It is, as recognised by the CPR, also permissible for non-parties to obtain the statements of case, usually still referred to as “the pleadings”, in which the parties set out their respective positions before the case has reached a court hearing once, among other things, an acknowledgement of service has been filed or the case has been listed for hearing. Understanding the nature of the question that the court is to be asked to decide is another aspect of open justice. I was referred to Qadir v Associated Newspapers Ltd [2012] EWHC 2606 (QB) in which Tugendhat J considered the operation of CPR 5.4C in relation to statements of case as follows:

It may be inferred that the purpose of the legislature in drafting r.5.4C was twofold. First, it was to protect the privacy of the parties to litigation up to the point at which, either (1) it becomes clear (on service of a defence or acknowledgement of service) that the claim is not admitted, or (2) the court makes an order. Until one or other of those stages is reached, the functions of the court are essentially no more than administrative, and do not involve any active intervention by the court such as might be properly described as the administration of justice. Once it appears that the court may be required to administer justice (as it does become apparent on service of a defence or acknowledgement of service), then the principle of open justice also becomes engaged. And it is for that reason that non-parties may become entitled to obtain the statements of case.

15.

The cases to which I have been referred emphasise that, where once the nature of the case would have been set out and the evidence would have been given orally, with documents read out for everyone to hear, modern practice relies heavily on writing. In particular, a witness’s evidence in chief is usually given in writing in the form of a witness statement, to the truth of which the witness attests when he or she gives evidence and is cross-examined. In company directors disqualification proceedings the Secretary of State’s evidence is given in the form of an affidavit or affirmation. Very often, vast numbers of documents are put in evidence, exhibited to the affidavit at the outset. The process relies very heavily on the judge reading documents for him- or herself before the hearing, during the hearing and, indeed, after the hearing prior to giving judgment. That is the only efficient way for the evidence to be considered. It is in the ordinary case important that the material that was taken into consideration in coming to a decision is made available so that the reasons for the decision can be understood. What the court seeks to do is to make the proceedings at least as transparent as those conducted in the days when everything, or a great deal, was ventilated orally in court.

16.

For completeness I should say that Mr Rowe also took me to Practice Guidance (Interim Non-disclosure Orders) [2012] 1 WLR 1003, promulgated by Lord Neuberger MR, where it is stated that:

“Derogations from the general principle of open justice can only be justified in exceptional circumstances, when they are strictly necessary as measures to secure the proper administration of justice. They are wholly exceptional.”
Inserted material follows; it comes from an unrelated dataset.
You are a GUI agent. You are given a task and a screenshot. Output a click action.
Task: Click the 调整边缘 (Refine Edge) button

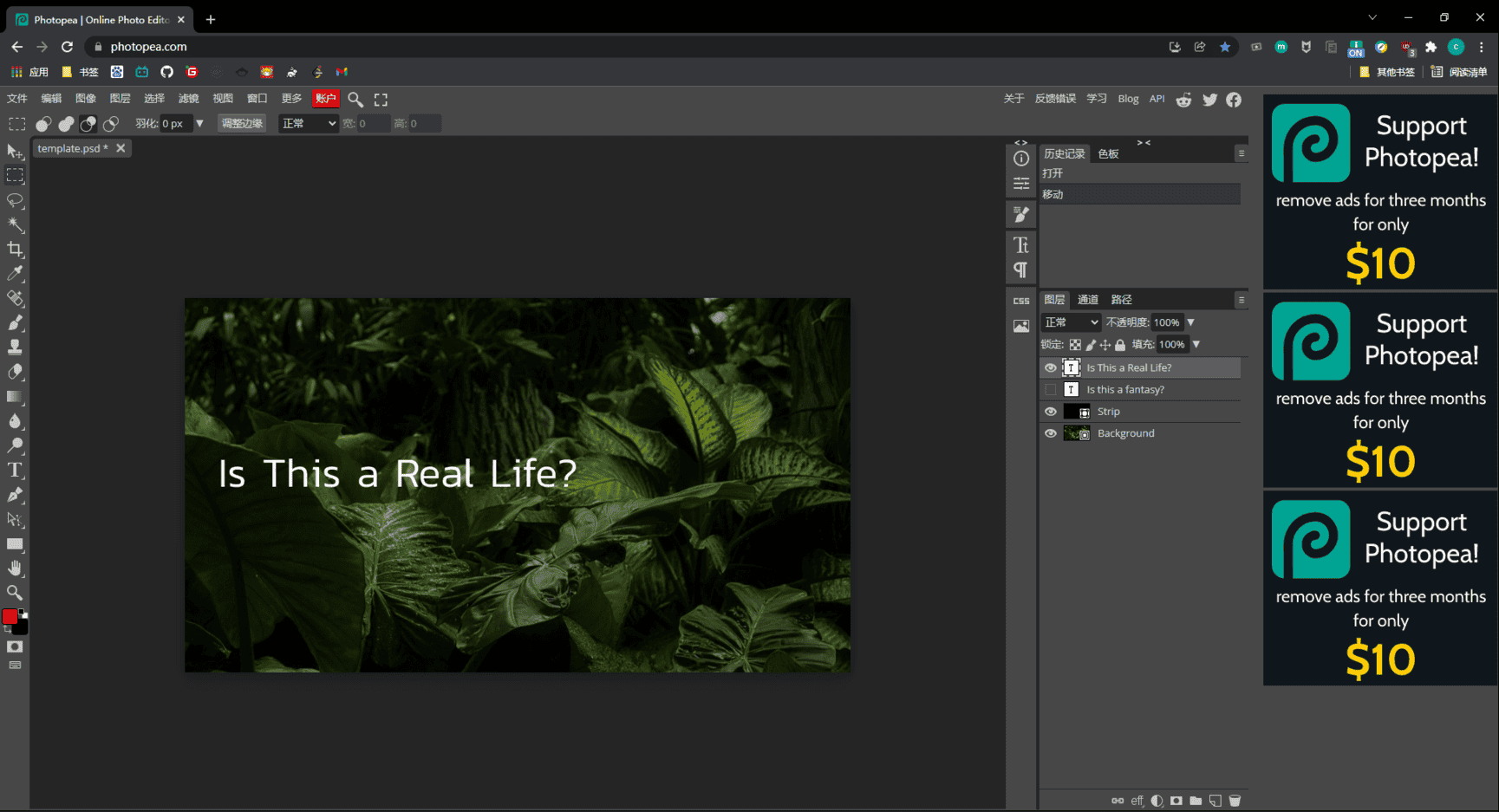(242, 124)
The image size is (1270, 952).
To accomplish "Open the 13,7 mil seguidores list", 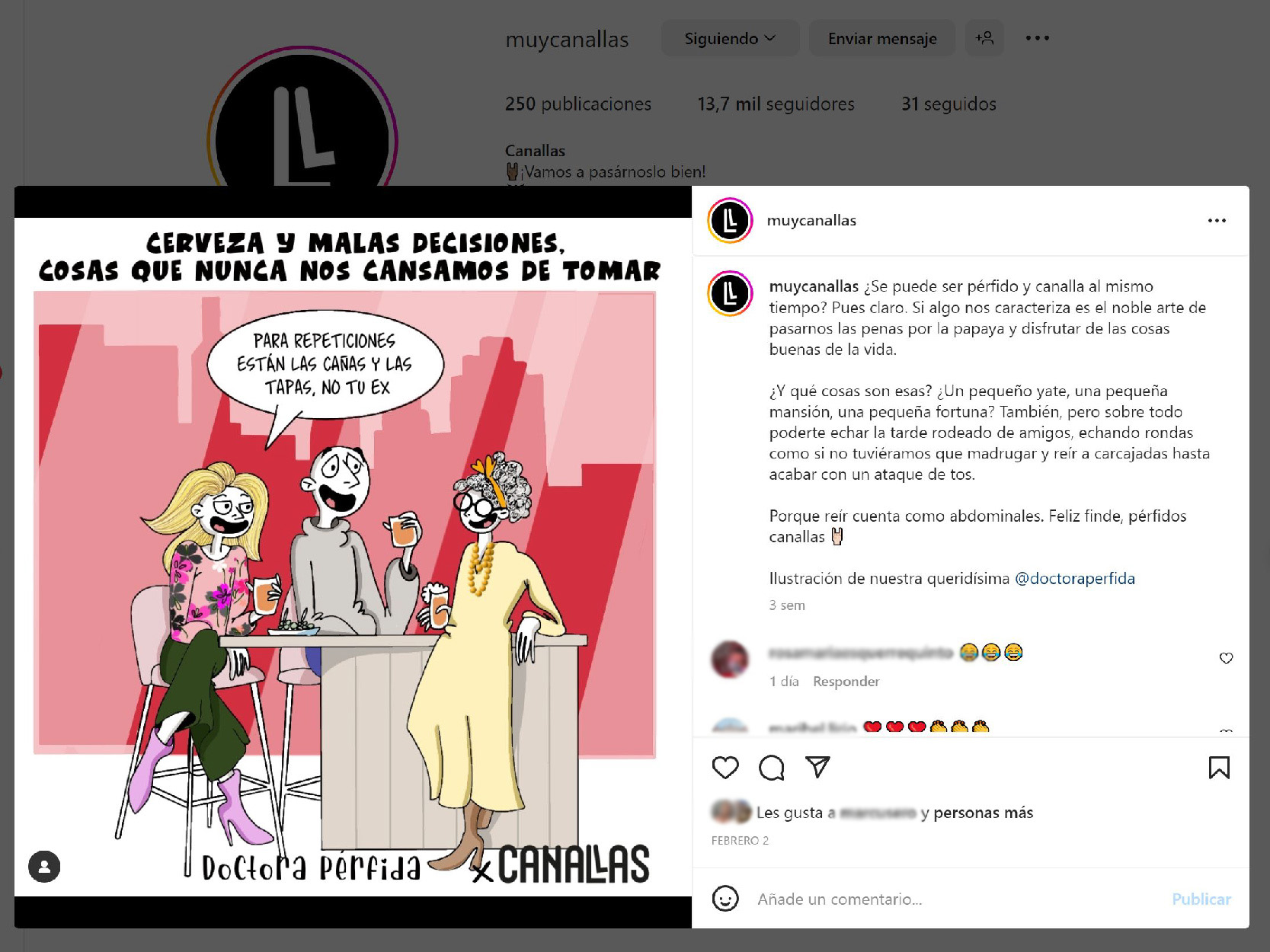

That was guidance setting out recommended practice, rather than a practice direction, and is not of direct application in any event.

17.

Mr Rowe has taken me through a number of the cases demonstrating the application of the principle of open justice, both in his skeleton argument and orally. None of that is really in issue but the cases that I have been taken to all relate in one way or another to whether proceedings should or should not be heard in open court or whether the documents used in open court should be available for inspection. The case that I am considering is a case where nothing has taken place in open court or, for that matter, at a private hearing, in relation to the substantive disqualification proceedings themselves. What the Financial Times seeks is access to a statement that has not yet been used in evidence in open court or received any substantive consideration by a judge. The other feature of this case is that director disqualification proceedings do not have formal statements of case in which the parties set out their respective contentions, apart from the Part 8 claim form itself, which is a standard form document. The parties set out their positions in their written evidence. There is, as I shall explain, therefore no summary of the parties’ positions that non-parties are entitled to as of right.

18.

Dealing with witness statements that have not yet been used in evidence in court, I was referred by Mr Millar KC, who appears for Mr Greensill, to the case of Blue v Ashley [2017] 1 WLR 3630, in which Leggatt J, as he then was, considered the provision of trial witness statements to Times Newspapers Ltd in advance of the trial. Leggatt J framed the question for the court as follows:

“Whether a member of the public or the press should be given access in advance of the trial to witness statements which have been prepared for use of the trial in circumstances where the witness statements have already been referred to at a pre-trial hearing.”

He discussed this at paragraphs 12 to 16 as follows:

“12… There are, in my view, good reasons why the court should not generally make witness statements prepared for use at a trial publicly available before the witnesses give evidence. Those reasons follow from the role that witness statements play in the litigation process.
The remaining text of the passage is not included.